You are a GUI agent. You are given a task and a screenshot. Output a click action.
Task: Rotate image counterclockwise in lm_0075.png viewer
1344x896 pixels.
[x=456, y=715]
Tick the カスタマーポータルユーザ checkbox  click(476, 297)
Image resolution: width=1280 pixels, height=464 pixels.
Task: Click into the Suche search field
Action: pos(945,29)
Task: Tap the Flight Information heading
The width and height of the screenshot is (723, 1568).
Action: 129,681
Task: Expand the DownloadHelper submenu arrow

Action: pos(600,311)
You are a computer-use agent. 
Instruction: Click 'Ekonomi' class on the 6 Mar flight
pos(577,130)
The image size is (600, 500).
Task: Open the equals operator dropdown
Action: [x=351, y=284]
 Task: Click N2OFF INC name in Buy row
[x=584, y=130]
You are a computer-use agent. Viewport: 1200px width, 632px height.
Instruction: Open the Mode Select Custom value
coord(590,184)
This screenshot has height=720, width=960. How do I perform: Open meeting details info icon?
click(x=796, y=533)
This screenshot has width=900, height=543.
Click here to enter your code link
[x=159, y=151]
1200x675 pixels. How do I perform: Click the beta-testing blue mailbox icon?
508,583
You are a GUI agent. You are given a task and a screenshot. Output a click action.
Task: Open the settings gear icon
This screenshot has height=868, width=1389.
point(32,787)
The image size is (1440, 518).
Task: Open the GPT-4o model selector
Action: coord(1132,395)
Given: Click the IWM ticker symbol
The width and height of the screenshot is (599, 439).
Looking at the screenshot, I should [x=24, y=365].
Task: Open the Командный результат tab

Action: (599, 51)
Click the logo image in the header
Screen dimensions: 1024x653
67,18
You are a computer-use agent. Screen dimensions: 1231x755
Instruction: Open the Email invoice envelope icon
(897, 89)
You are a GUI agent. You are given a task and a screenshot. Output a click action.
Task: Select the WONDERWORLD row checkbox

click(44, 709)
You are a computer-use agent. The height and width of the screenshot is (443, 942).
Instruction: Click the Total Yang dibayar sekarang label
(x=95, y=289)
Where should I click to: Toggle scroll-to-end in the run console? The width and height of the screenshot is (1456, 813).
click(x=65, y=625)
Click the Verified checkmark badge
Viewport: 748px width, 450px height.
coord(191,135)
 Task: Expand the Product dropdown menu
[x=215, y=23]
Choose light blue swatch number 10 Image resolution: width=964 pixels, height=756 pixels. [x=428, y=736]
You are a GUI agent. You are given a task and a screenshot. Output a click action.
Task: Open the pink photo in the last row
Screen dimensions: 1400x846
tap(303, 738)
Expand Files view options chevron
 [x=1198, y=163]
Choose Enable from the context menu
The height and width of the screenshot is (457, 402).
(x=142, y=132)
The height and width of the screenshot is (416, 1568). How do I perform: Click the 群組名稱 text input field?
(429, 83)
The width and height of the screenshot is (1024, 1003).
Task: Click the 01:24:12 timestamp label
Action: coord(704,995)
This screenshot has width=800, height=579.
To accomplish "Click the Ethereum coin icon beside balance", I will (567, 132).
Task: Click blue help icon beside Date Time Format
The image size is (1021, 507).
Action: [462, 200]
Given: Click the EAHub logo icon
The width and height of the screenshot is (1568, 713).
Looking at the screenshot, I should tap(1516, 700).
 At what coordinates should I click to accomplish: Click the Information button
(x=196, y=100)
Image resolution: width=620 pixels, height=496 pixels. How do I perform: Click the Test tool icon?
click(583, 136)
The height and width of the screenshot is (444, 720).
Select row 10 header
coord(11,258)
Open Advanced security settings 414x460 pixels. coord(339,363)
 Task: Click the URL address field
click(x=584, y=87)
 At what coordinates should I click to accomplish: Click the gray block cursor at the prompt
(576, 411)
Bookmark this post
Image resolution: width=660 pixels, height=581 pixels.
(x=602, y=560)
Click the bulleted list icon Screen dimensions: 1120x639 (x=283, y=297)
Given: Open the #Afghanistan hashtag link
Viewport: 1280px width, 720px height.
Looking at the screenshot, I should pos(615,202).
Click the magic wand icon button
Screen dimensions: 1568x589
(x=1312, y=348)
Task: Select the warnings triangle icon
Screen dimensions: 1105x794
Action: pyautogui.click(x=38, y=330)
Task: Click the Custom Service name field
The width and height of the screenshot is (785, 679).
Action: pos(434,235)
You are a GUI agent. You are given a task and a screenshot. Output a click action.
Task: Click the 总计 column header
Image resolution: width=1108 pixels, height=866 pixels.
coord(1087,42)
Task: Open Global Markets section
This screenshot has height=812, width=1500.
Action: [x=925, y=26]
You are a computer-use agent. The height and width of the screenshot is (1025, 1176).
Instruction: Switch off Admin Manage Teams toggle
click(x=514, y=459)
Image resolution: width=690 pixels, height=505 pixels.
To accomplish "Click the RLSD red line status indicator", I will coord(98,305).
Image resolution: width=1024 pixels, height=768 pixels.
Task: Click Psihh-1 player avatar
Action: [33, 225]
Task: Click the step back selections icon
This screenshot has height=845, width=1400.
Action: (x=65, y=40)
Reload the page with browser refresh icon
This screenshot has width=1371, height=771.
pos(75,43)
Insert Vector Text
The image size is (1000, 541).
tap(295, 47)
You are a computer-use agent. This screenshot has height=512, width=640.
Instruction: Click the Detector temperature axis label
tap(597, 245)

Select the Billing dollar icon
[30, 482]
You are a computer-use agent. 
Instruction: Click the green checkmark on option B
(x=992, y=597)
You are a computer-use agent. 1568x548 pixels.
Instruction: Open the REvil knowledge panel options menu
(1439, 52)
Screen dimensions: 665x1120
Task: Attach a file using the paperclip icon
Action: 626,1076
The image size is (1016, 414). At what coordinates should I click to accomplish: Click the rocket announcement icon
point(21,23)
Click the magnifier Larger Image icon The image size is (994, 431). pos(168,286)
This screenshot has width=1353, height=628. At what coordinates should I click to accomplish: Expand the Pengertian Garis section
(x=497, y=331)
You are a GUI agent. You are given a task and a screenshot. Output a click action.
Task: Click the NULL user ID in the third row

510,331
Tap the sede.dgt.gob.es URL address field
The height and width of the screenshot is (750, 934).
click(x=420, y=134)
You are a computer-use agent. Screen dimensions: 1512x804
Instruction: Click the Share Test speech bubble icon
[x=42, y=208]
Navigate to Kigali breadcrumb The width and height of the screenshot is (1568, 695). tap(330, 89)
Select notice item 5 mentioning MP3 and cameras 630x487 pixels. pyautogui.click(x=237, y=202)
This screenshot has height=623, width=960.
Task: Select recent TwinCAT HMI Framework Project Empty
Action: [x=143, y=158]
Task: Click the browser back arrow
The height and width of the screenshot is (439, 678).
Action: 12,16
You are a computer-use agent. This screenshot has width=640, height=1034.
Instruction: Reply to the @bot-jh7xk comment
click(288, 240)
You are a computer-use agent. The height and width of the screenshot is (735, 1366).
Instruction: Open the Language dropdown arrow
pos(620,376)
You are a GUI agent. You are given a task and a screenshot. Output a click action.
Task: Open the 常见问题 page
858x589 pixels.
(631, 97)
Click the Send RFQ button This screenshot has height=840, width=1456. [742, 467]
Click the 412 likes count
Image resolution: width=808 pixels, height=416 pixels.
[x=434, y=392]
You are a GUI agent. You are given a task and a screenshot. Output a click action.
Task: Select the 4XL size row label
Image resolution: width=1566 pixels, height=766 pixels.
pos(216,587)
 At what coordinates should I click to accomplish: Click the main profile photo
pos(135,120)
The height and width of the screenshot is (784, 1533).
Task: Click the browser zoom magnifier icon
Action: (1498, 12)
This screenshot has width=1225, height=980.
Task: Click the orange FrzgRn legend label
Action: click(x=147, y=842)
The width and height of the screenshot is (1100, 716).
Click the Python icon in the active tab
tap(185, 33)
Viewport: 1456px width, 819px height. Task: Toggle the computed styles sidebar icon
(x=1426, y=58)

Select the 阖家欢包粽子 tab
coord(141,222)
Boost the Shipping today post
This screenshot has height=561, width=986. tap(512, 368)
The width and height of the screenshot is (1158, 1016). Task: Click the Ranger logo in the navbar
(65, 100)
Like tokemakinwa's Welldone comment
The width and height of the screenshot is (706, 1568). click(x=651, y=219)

———

▶ Stated problem: List every line of the listing from the line that contains "Task: Open Global Markets section" down to the line that contains "click(x=514, y=459)", both included, as a numbered list with blank lines omitted.

▶ Response to the exercise:
1. Task: Open Global Markets section
2. This screenshot has height=812, width=1500.
3. Action: [x=925, y=26]
4. You are a computer-use agent. The height and width of the screenshot is (1025, 1176).
5. Instruction: Switch off Admin Manage Teams toggle
6. click(x=514, y=459)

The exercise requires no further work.